• [Required task]
Please count the lines in the entries below that contain the word "screenshot", where case counts, and reply with that number only.

═════ Input for this task ═════

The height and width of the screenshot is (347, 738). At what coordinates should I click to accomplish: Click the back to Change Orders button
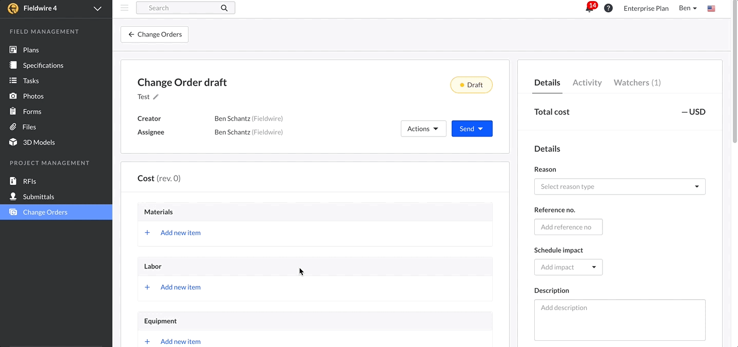[154, 34]
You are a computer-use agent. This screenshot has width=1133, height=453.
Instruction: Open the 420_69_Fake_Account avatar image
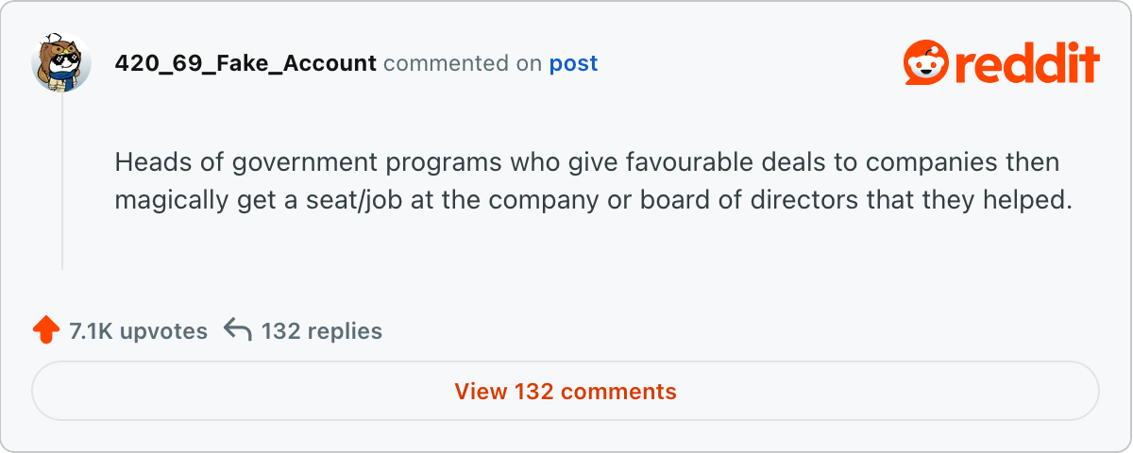click(61, 62)
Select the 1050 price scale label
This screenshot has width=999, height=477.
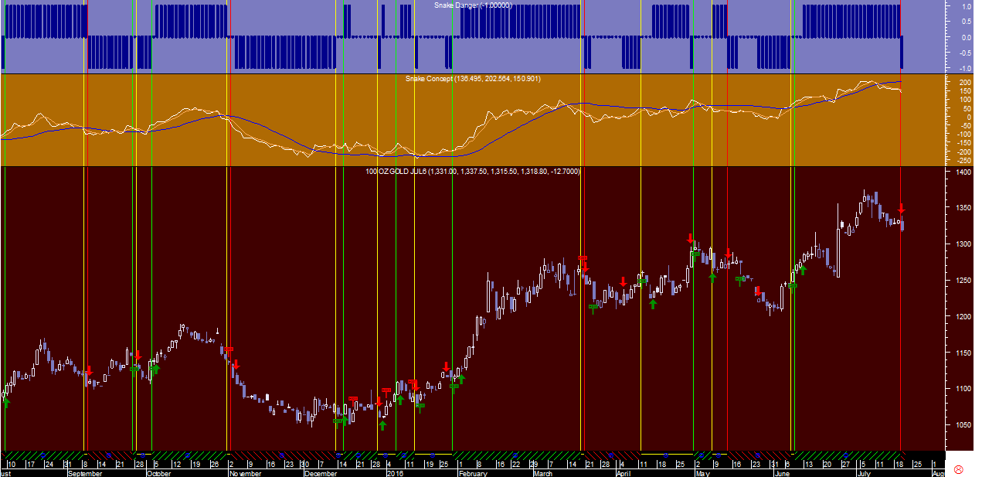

═════

• [Solution to the exercise]
3